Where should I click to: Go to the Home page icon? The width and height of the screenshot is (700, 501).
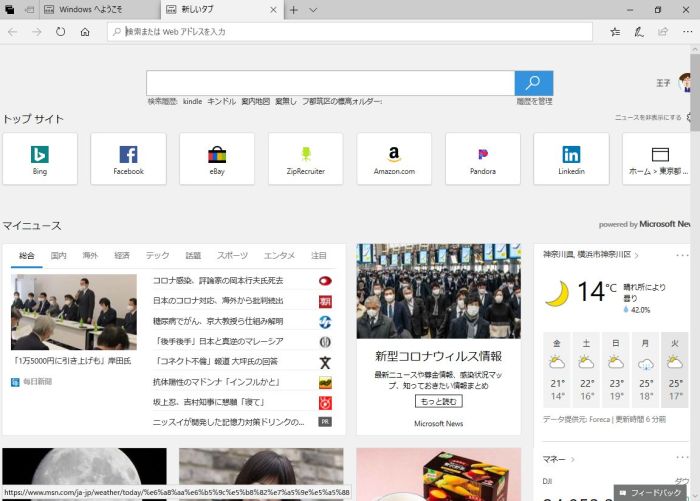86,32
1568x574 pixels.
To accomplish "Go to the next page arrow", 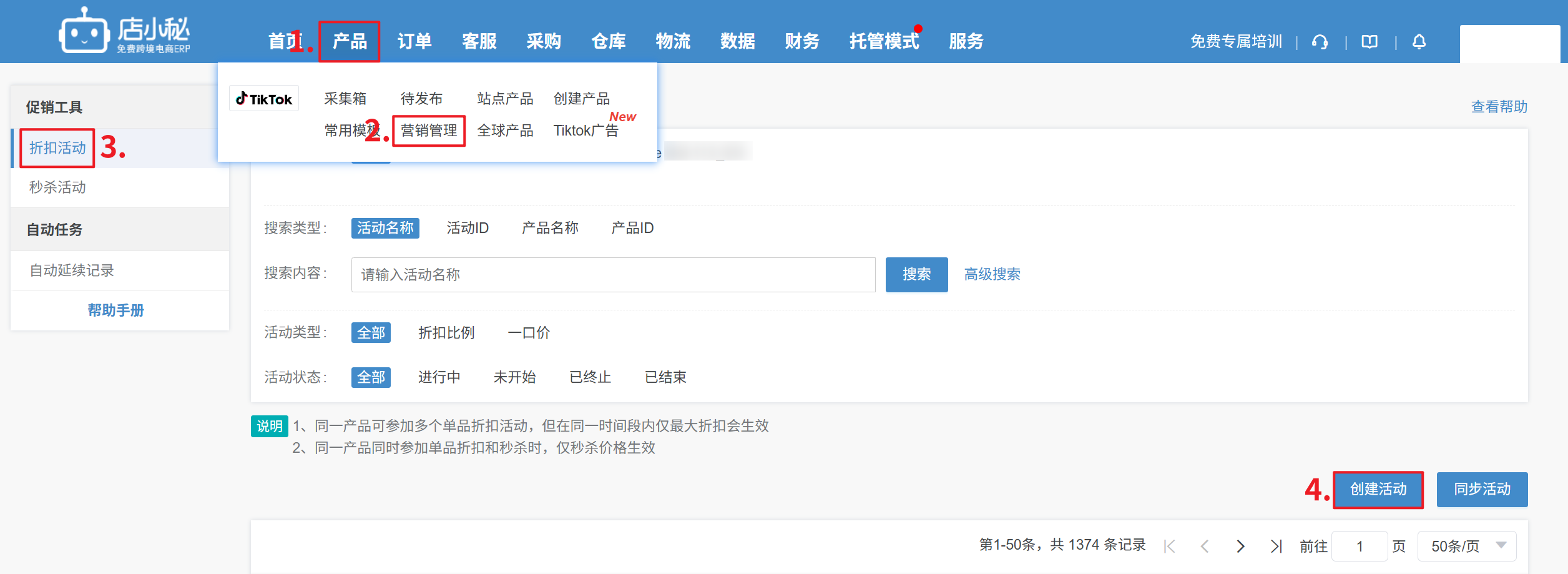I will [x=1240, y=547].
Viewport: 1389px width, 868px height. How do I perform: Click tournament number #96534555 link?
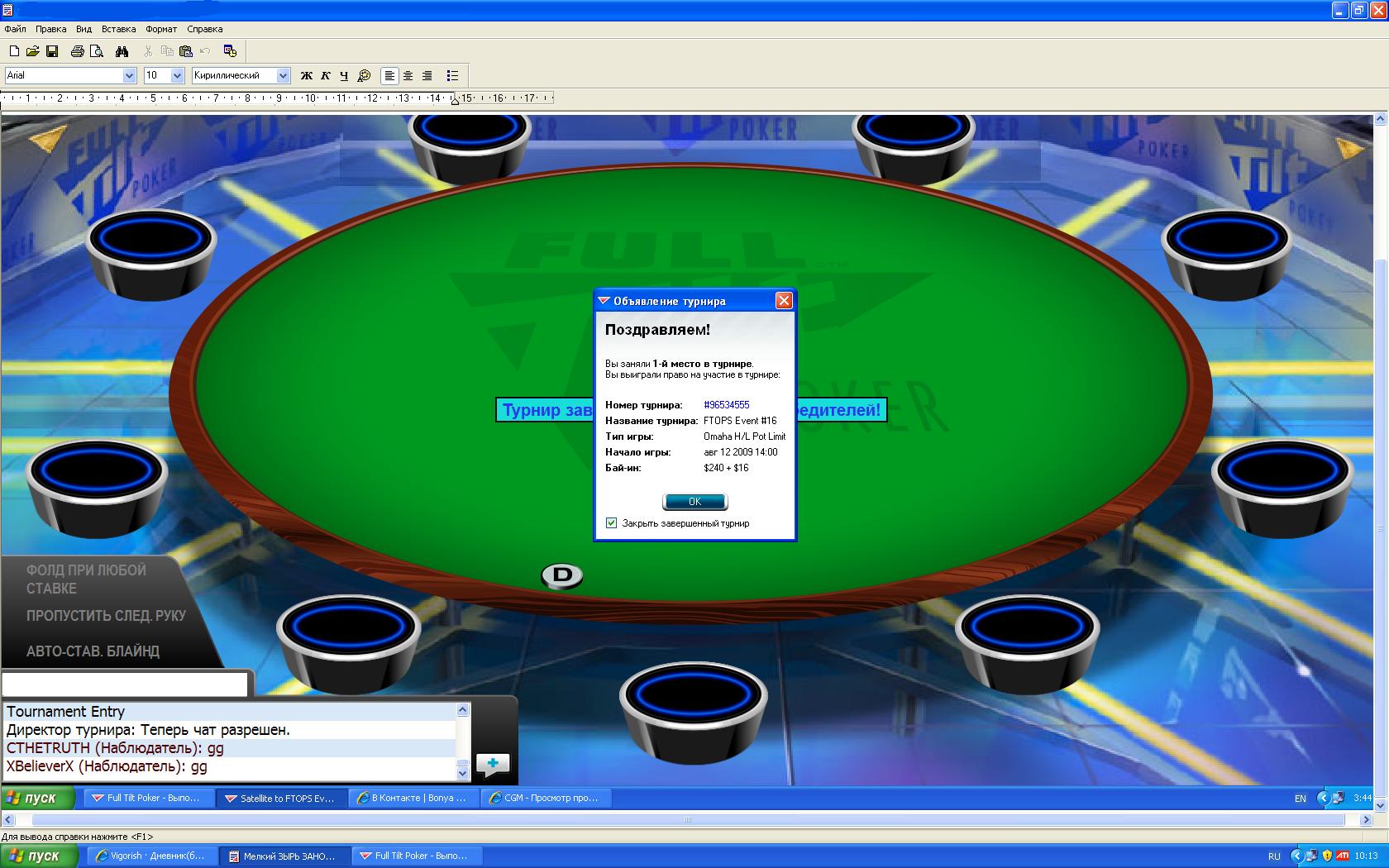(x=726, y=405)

--- WHAT YOU ARE ASKED TO DO ---
Skip the pictures. Write out exactly the lines from the one with "Viewport: 1389px width, 868px" through the last line of the listing, both ends included, and nothing more.

--- TASK RESPONSE ---
Viewport: 1389px width, 868px height. How do I perform: Click tournament number #96534555 link?
(x=726, y=405)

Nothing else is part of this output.